### Dataset records
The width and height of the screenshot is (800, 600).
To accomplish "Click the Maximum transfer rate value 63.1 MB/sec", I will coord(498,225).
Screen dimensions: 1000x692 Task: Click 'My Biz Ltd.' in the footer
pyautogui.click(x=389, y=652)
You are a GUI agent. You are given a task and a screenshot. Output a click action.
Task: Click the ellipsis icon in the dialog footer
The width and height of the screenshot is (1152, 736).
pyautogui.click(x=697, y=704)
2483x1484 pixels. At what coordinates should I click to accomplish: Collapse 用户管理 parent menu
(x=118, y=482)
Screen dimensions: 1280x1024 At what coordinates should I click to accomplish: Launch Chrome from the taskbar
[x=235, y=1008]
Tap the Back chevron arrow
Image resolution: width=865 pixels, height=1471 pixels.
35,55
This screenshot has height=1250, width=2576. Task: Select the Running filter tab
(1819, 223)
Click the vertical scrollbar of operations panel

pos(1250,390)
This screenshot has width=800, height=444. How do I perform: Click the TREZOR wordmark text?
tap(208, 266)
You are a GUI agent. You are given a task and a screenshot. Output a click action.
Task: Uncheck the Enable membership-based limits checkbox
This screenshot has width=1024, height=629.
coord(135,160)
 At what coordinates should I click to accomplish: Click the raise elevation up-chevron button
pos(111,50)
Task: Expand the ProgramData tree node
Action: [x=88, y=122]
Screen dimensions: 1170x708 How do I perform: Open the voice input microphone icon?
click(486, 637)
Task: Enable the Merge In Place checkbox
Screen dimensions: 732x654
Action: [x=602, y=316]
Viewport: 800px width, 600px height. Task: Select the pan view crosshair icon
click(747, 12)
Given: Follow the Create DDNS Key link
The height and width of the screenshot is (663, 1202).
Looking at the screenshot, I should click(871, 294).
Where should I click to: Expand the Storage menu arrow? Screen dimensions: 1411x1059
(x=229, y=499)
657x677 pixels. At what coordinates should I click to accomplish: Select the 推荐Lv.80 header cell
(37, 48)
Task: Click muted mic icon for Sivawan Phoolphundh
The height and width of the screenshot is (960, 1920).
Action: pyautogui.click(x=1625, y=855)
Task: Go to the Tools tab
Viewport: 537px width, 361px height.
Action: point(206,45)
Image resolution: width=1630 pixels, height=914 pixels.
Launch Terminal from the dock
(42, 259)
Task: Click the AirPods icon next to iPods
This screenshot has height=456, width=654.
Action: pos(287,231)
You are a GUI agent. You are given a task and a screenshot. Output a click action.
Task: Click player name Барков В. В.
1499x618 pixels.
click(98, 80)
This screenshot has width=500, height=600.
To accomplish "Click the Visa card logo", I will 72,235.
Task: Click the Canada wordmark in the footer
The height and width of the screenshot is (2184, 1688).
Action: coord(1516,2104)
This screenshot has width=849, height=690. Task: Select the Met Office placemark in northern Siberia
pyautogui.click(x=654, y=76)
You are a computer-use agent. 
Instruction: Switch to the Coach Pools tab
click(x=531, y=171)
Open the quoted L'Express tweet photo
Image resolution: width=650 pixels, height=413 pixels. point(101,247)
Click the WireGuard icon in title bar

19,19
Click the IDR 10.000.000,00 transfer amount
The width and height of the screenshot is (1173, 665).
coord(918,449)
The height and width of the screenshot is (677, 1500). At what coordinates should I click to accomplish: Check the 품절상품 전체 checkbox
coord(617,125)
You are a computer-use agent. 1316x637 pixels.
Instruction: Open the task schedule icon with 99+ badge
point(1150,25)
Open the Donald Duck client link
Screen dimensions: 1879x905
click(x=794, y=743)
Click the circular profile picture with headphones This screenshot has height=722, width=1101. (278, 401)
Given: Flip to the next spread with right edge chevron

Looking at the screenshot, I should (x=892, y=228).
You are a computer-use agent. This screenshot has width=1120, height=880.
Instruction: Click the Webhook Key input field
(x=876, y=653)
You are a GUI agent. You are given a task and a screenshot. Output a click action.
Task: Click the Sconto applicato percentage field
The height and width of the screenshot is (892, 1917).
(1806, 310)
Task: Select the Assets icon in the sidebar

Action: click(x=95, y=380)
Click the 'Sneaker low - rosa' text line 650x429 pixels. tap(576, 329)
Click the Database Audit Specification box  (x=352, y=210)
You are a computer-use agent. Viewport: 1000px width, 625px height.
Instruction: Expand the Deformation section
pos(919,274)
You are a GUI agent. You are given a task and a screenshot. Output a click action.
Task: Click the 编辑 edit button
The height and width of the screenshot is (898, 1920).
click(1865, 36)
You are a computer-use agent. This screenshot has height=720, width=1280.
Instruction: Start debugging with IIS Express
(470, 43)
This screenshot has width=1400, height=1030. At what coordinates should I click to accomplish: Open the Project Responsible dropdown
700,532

### Challenge
Can you rewrite everything from the line containing "This screenshot has width=1400, height=1030." down to the end of the entries, switching "dropdown" to "list" and changing nothing else?

### Task answer
This screenshot has width=1400, height=1030. At what coordinates should I click to accomplish: Open the Project Responsible list
700,532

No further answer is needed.